The measures announced by Bank of England Governor Mark Carney early on Friday morning, and the later statement from the Chancellor, are to be welcomed and we have requested a briefing under Privy Council rules on the financial authorities’ contingency plans. It is also reassuring that George Osborne has now moved a threatened, post-Brexit austerity Budget until at least the Autumn. 

Nonetheless, with a recession now forecast, any attempt to push further austerity measures in response to the crisis would be an act of exceptional economic folly. The Chancellor’s own fiscal targets have long since been missed and simply redoubling the misery of spending cuts and tax rises will not bring them any closer to achievement. 

What is needed in a crisis like this is urgent government action to shore up investment, already falling before the vote.

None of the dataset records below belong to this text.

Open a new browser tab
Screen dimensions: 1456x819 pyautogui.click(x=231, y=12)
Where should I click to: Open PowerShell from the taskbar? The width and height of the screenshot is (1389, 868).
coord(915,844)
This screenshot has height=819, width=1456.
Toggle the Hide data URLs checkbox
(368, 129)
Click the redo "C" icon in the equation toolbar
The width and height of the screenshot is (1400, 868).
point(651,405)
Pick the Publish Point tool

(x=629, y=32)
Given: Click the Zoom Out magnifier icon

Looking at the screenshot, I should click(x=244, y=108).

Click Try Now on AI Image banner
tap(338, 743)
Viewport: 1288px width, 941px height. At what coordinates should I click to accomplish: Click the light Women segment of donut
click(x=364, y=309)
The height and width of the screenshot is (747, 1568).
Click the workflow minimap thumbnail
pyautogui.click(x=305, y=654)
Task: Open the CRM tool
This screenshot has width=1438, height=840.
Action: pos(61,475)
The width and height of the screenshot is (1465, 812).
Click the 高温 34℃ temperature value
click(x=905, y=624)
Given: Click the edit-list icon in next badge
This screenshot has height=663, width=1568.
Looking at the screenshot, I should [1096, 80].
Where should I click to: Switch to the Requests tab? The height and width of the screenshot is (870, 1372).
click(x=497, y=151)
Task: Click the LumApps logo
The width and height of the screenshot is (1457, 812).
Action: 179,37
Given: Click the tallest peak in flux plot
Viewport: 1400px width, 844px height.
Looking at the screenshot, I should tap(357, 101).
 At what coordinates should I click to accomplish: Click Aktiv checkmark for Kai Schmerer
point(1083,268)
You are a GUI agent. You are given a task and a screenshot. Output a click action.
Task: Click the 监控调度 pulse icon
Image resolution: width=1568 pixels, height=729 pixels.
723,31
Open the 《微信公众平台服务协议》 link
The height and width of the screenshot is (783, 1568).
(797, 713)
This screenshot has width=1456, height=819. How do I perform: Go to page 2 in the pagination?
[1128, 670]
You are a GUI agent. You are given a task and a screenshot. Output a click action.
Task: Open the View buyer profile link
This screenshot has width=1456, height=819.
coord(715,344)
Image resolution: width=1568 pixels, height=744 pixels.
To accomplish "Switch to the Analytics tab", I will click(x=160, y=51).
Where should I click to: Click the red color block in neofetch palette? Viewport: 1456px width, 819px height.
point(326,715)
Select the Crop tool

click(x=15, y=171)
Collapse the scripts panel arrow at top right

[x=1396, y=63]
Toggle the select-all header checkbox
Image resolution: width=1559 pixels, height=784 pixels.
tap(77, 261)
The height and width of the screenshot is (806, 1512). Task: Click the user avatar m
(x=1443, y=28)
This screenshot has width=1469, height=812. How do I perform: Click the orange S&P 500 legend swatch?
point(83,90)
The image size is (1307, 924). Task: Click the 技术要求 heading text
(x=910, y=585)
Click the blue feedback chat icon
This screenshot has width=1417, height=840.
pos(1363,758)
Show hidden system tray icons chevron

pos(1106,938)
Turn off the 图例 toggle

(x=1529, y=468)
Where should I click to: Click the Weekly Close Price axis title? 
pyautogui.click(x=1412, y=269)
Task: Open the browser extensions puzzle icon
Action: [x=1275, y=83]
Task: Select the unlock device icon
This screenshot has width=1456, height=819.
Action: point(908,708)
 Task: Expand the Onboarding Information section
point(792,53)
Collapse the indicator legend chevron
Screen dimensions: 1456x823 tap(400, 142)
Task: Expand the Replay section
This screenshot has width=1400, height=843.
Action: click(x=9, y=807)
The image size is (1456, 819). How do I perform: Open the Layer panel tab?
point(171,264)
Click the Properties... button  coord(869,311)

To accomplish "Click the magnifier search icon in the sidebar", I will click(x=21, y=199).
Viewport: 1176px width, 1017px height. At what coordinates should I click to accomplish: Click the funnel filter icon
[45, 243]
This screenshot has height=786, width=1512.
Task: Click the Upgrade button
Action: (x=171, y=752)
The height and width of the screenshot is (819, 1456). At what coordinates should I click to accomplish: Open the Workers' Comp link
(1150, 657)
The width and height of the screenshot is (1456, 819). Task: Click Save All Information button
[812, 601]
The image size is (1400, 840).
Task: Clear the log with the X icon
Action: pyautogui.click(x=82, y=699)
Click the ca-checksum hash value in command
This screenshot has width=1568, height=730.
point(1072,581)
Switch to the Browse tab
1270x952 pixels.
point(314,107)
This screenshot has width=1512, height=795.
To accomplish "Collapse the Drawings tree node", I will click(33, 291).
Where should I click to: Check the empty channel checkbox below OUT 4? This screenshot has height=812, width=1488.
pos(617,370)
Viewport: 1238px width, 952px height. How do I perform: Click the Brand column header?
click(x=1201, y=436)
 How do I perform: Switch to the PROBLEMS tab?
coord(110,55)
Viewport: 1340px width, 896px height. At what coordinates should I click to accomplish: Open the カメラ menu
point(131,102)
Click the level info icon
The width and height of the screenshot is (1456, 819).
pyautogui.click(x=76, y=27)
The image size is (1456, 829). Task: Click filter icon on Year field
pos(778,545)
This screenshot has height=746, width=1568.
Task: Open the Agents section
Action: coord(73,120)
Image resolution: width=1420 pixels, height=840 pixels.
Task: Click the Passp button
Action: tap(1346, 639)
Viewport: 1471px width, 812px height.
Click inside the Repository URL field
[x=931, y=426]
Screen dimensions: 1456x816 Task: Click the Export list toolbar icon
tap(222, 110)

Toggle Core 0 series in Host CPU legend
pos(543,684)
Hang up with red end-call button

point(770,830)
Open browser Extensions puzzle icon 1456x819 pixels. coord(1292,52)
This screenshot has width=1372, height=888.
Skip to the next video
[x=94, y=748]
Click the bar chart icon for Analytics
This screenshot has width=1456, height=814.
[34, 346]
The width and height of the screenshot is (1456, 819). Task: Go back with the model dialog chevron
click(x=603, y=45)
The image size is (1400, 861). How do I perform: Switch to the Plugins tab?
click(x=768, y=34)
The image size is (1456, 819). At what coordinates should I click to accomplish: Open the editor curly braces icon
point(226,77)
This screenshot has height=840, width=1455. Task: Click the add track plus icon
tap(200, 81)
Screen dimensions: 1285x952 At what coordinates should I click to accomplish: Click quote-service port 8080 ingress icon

Shovel-ready projects should be brought forward, creating jobs and focused on beginning to rebuild those parts of the country currently most deprived – and where the vote to Leave was strongest. As a country we will get through this crisis, and we will do so when we no longer tolerate a situation in which too many of our people are excluded from even the chance of prosperity.

The referendum result

I have been in consultation with many economist, trade union and business leaders since the early hours of the morning when we learnt the result. I hope to give a speech this Friday going into further details of Labour’s economic response, but the result last Thursday came as a blow to many of us in the Labour Party.

All wings of the Labour movement fought hard, and two-thirds of our voters swung to Remain – the same as the SNP, and far more than the Tories, who split 60:40 for Leave. 

Labour will now be fighting to ensure whatever negotiations now take place, and whatever proposals the government chooses to bring forward, will maintain hard-won protections for working people in this country.

The new Labour leadership inherited the Labour In campaign last year. Obviously as with any campaign we will now have to reassess, but the hard work of the staff who worked on the campaign cannot be questioned. They did a fantastic job. 

Jeremy Corbyn also managed to help get out a larger number of our voters than the other main Westminster leaders across the country. 

But the sad truth is that we lost regardless. We need to learn lessons of the referendum and the General Election campaigns, and question whether the way we campaign as a party needs to be changed. 

It is clear that we cannot fight the next election using the same outdated practises and policies that were in place at the last two general elections, and the recent referendum. 

We cannot continue to do the same things in the same ways and get the same results. Those people who need a Labour government the most cannot afford it.


John McDonnell is Labour MP for Hayes and Harlington and has been shadow chancellor since September 2015.